▶ **TASKS TO COMPLETE**:
1: How would you put this sentence from the issue about the first response body into Spanish: "Investigate whether this is actually happening and how to fix it, if so."
2: What does the issue about the first response body say, summed up in two sentences?
3: Could you write the next part of the issue thread on the first response body, starting after its final sentence?

▶ **SUPPLIED TEXT**:
+---+
Investigate impact of first response body not being HTML
rviscomi opened this issue · 3 comments
Some custom metrics rely on $WPT_BODIES[0]
being the main HTML document. However, we've seen some edge cases (on up to 15% of pages) where the first request does not correspond to the main document. These custom metrics would assumedly be processing the data for the wrong response body.
Investigate whether this is actually happening and how to fix it, if so.
It doesn't seem like the $WPT_BODIES
object is affected by this issue.
Here is a test from the 2022_04_01_desktop crawl in which the URL was incorrectly parsed as http://cacerts.digitalcertvalidation.com/TrustAsiaTLSRSACA.crt
. The request at entries[0]
in the HAR corresponds to the certificate and _is_base_page
is set to true.
+---+
▶ **PROVIDED RECORDS**:
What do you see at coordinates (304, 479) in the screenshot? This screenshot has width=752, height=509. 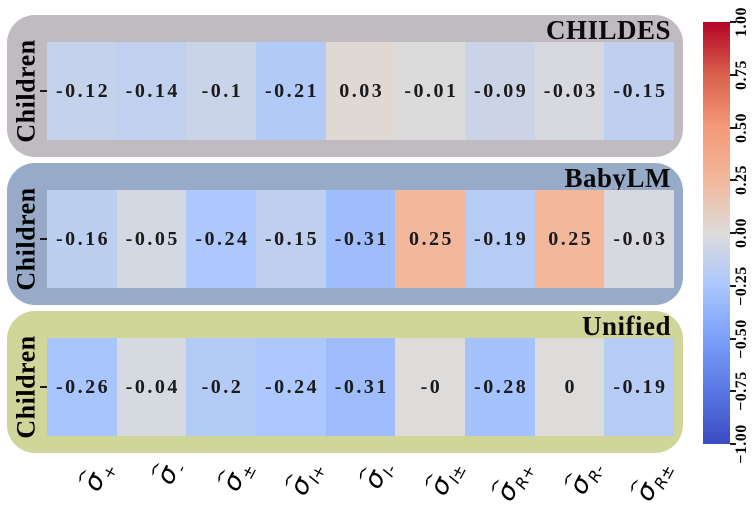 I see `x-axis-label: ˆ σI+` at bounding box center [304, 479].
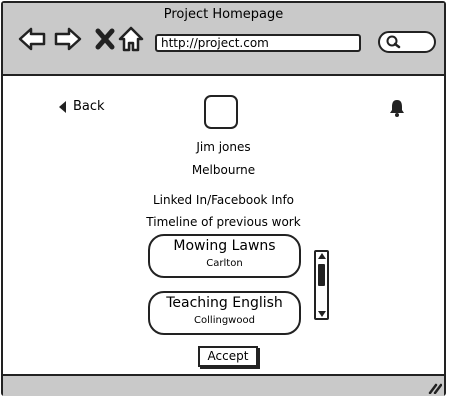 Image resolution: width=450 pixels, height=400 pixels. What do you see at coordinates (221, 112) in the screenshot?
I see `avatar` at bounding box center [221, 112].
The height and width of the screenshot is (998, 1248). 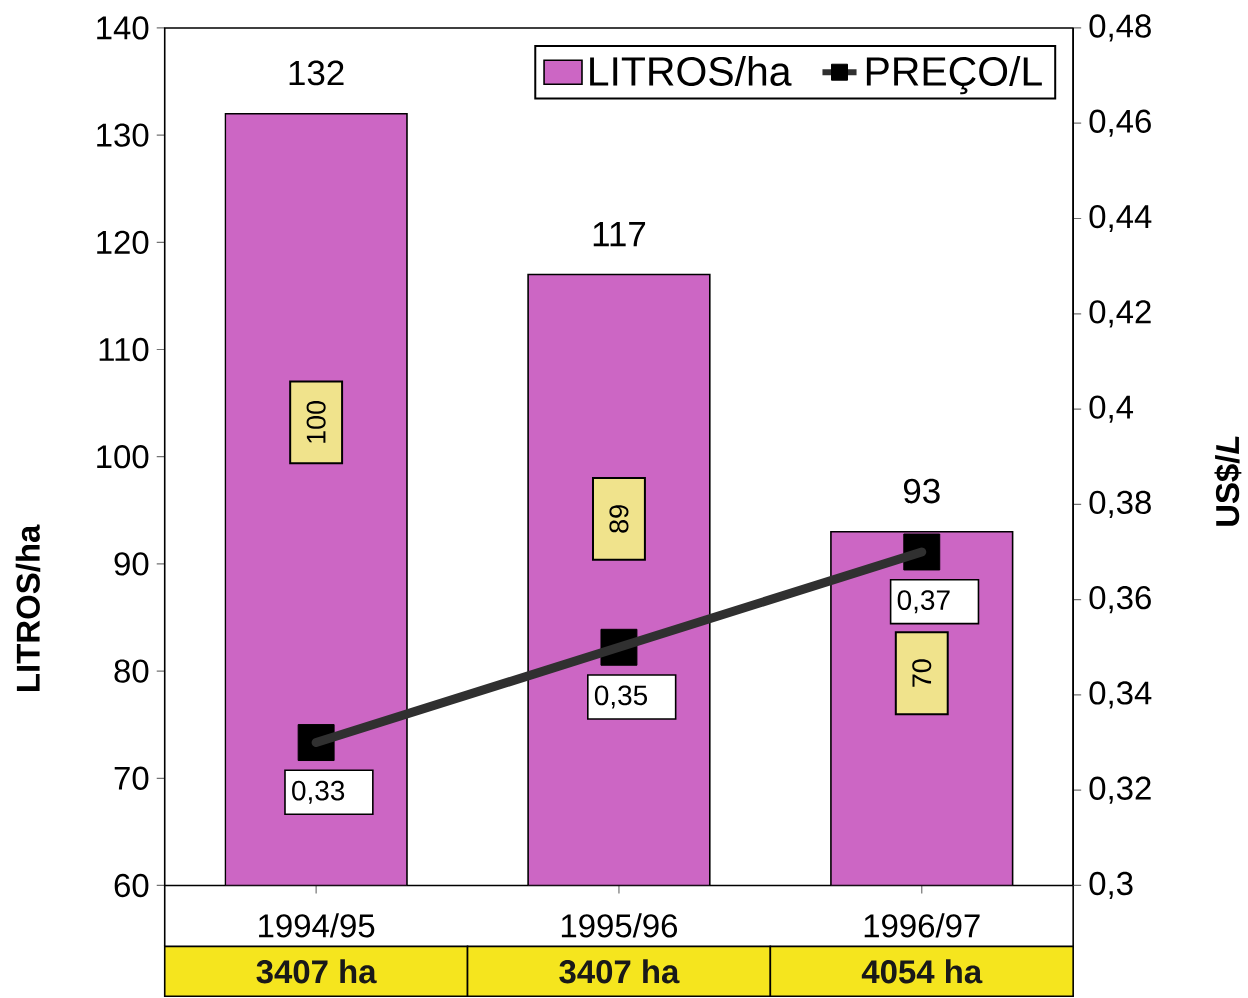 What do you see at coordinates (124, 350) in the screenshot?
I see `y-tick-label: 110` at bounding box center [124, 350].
+---+
▶ **RESULTS IN ORDER**:
1: Investigar si esto está ocurriendo realmente y, de ser así, cómo solucionarlo.

2: Some custom metrics rely on $WPT_BODIES[0] being the main HTML document, but on up to 15% of pages the first request is not the main document, so those metrics may be processing the wrong response body. The issue then notes that the $WPT_BODIES object does not seem affected, pointing to a 2022_04_01_desktop test in which the URL was wrongly parsed as a certificate file, the HAR's entries[0] corresponds to that certificate, and _is_base_page is set to true.

3:
{
"_full_url": "http://cacerts.digitalcertvalidation.com/TrustAsiaTLSRSACA.crt",
"_is_base_page": true,
"_index": 0
}
I reran the test with a custom metric that outputs the full $WPT_BODIES
object. The object schema is not quite the same as the HAR but it's clear that the first item is the HTML document itself, not the cert:
{
"url": "https://52.mk/",
"type": "Document"
}
So I think we're ok.
The waterfall and main request data are post-processed using the netlog trace events. The $WPT_BODIES (and $WPT_REQUESTS) use the dev tools request details which don't see things like OCSP checks so the first request should (hopefully) always be the actual navigation.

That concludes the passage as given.